Although the regulation for BDCs was passed in 1980, the creation of these companies did not come until the late 1990s
and early 2000s. Furthermore, they did not begin to gain popularity until Apollo Investment Corporation raised $930 million in three months in 2004. This ignited a stream of BDC IPOs over the years following. Still, the BDC industry remains relatively small when compared to mutual funds, REITs, and other investments. Total BDC assets in the traded and nontraded investments are estimated to be close to $45 billion.
Investments of BDCs
BDCs invest in primarily private companies. They are required to invest 70% or more of their assets in U.S.-based private companies. This is an investment type that was previously limited to institutional and wealthy individuals through private equity and private debt funds. Now through these SEC reporting funds, retail investors now have access to private equity and debt investments.
Many times, BDCs will invest in smaller or medium-sized businesses. BDCs may be diversified in the industries they invest in or have a specific industry specialization (i.e., energy, technology, healthcare). Additionally, they may focus on equity investments in companies, debt investments in companies, or a hybrid of the two. BDCs utilize management teams and advisors to underwrite investments and make loans or equity investments into companies. So far, nontraded BDCs have primarily been focused on investing in the debt side of businesses.
Additionally, BDCs are required to offer operational or management assistance to the companies they invest in. This provides a layer of support that the companies would not have previously had. Many times the managers of BDCs are very experienced at improving companies’ operations and profitability.
Traded and Nontraded BDCs
Historically, BDCs have been traded on public exchanges. Mirroring what happened about a decade ago in the REIT industry, nontraded BDCs have become available in the past few years. The first nontraded BDC, FS Investment Corporation, became effective in January 2009. Another nontraded BDC did not become effective until 2011 with Corporate Capital Trust.
There are a few reasons that the nontraded structure has come about.
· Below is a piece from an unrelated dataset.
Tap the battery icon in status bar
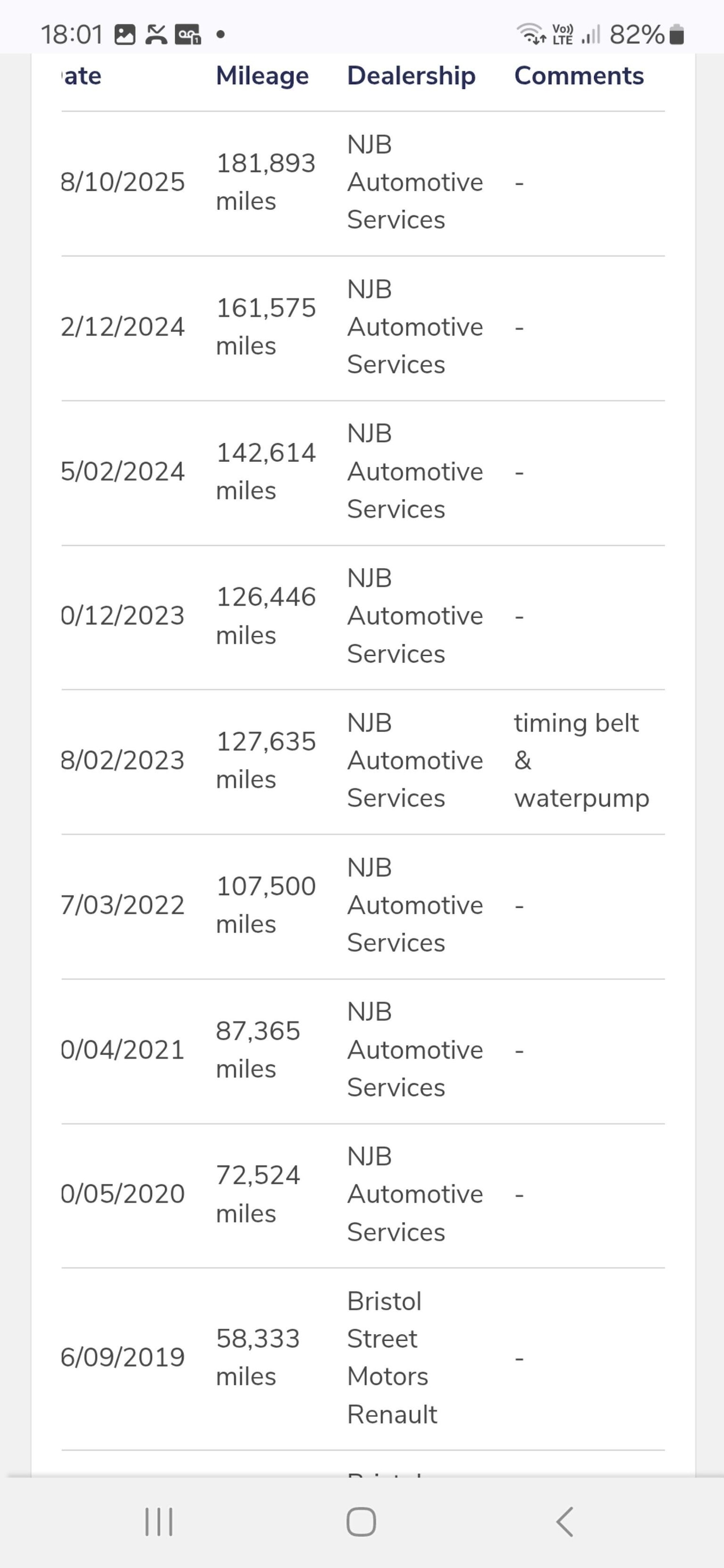 pos(676,35)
One such reason is that it allows the BDC to raise capital continuously. There are two parts to this. It allows the BDC to have capital across economic cycles rather than when the capital markets are up. Also, the continuous capital raise allows time for underwriting and investing in assets, rather than having to deploy a very large amount of capital immediately. Another reason is that the liquidity restrictions allow the BDC to be long-term focused. Additionally, the value of the investor’s investment is based on Net Asset Value (NAV) of the assets and is not subject to the same volatility and pricing as the stock market. However, these investments are not for all investors. They cannot be bought and sold on the public markets and have limited liquidity provisions. Typically the investor will have to wait five to 10 years until a “liquidity event,” sale of the portfolio, or listing on an exchange takes place.
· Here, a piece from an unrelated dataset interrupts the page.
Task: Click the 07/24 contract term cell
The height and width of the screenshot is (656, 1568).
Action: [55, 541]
External and Internal Management
Similar to REITs, BDCs can be externally or internally managed. External management is a structure where an advisor makes investments and manages the portfolio for the BDC. The BDC itself has no employees but pays a management fee to the advisor. Internal management means that the BDC has employees and overhead that are a normal operating expense to the BDC. However, most BDCs traded and nontraded are externally managed. The reason for this is that many BDCs are advised or sub-advised by experienced private equity or investment management companies. This allows those investment companies to use resources from across their organization to underwrite, manage, and handle the administration of the BDC.